Utilities was the top performer, down 4% in the one-month period and the only sector higher over three months, with a 2% gain. Materials, the best performing sector this week, up nearly 20% and on pace for its best week ever, dating back to 1989, were second-worst among S&P sectors, ahead only of financials, in the months after the Lehman bankruptcy. 

Stocks just had their best week since 1974, even with Thursday’s jobless claims bringing the three-week unemployment toll to 16 million Americans. The recovery since the March low has been the fastest in history. In no previous period, including 2008, did “stocks manage to claw back as much of the losses as quickly as they’ve done this time,” wrote the Sentimental Trader in a post this week.

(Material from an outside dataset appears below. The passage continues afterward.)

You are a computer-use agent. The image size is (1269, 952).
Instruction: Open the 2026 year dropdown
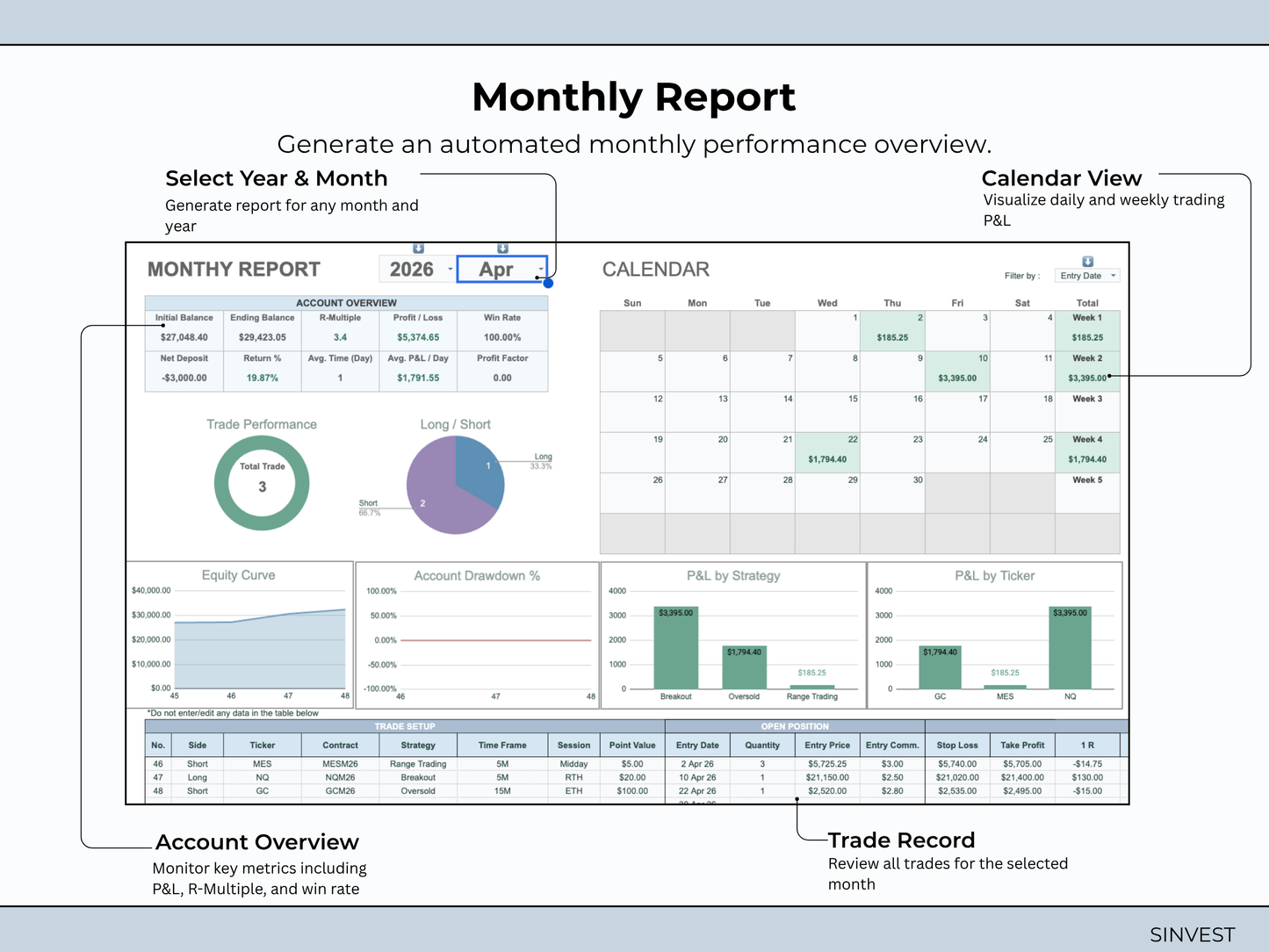coord(418,269)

The Federal Reserve helped again on Thursday, announcing as slew of programs, including loans geared towards small and medium sized businesses, that will total up to $2.3 trillion. The central bank also gave more details on its plans to buy investment-grade and junk bonds. 

But signs of a recession are everywhere: One Bloomberg tracker put the odds at 100%. Meanwhile, a measure of decline in electricity usage shows a picture that makes the Great Recession look healthy.

The COVID-19 models have improved in their outlook. Former FDA Commissioner Scott Gottlieb noted on Thursday that the models used by the federal government are showing better signs for the scope and length of the epidemic, as well as far fewer deaths than a worst-case scenario.

There are a variety of professional investors who are buying back in for a variety of reasons: short-sellers squeezed by the sharp reversal and forced to cover positions, funds managers who can’t afford to miss out on gains or risk falling far behind the indexes.  “This is trader and professional money driving this market,” Scott Wren, a managing director at the Wells Fargo Investment Institute, told the New York Times.

While some say mom-and-pop investors are sitting out this comeback, Vanguard Group, the investing giant synonymous with retail investors and financial advisors, took in $47 billion in equity ETF flows in the first quarter, according to Bloomberg, suggesting many were never scared off, even as the market tanked.

Mark Cuban remains cautious and is raising cash. Howard Marks, co-founder of Oaktree Capital, says stocks are cheap and buying opportunities abound, but he still expects another leg down in the market.

S&P 500 sectors in the aftermath of Lehman bankruptcy

S&P sector 1-month return 3-month return
Consumer staples -5.98% -6.48%
Consumer discretionary -19.19% -10.26
Technology -14.86% -12.47
Healthcare -8.70% -5%
Industrials -14.78% -15.42%
Utiliities -4.23% 2.22%
Materials -21.34% -19.78%
Energy -11.88% -7.56%
Financials -27.87% -43.31%

Single points in market history are not statistically significant indicators of future performance. And there are scant data points to use. For the dot-com bubble bursting, there was no single “inciting” event that makes for an easy comparison point. And after 9/11, the markets were closed for a number of days right after the attack.

There are other reasons to be cautious to read too much into a single crisis trading period. Financials were down more than 40% in the three-month period referenced here related to the Lehman bankruptcy, and for obvious reasons that are not likely to be repeated.

Another important point: The financial crisis and Lehman bankruptcy occurred right near a presidential election, according to Nicholas Colas, co-founder of DataTrek Research, who has been studying the relationship between 2008 and today for trading intelligence.

“There was a U.S. general election on Nov. 4 [2008], which is smack in the middle of this time series. The S&P 500 dropped 5% in each of the next two days after, because it was clear that we had to wait months for fiscal stimulus since D.C. had no mandate. That’s really what made the November lows. And why the ultimate low was in March 2009.”

While Republicans and Democrats were sparring over another round of stimulus this week, “that’s the big difference: D.C. owns the current crisis and has therefore responded much more quickly,” Colas said.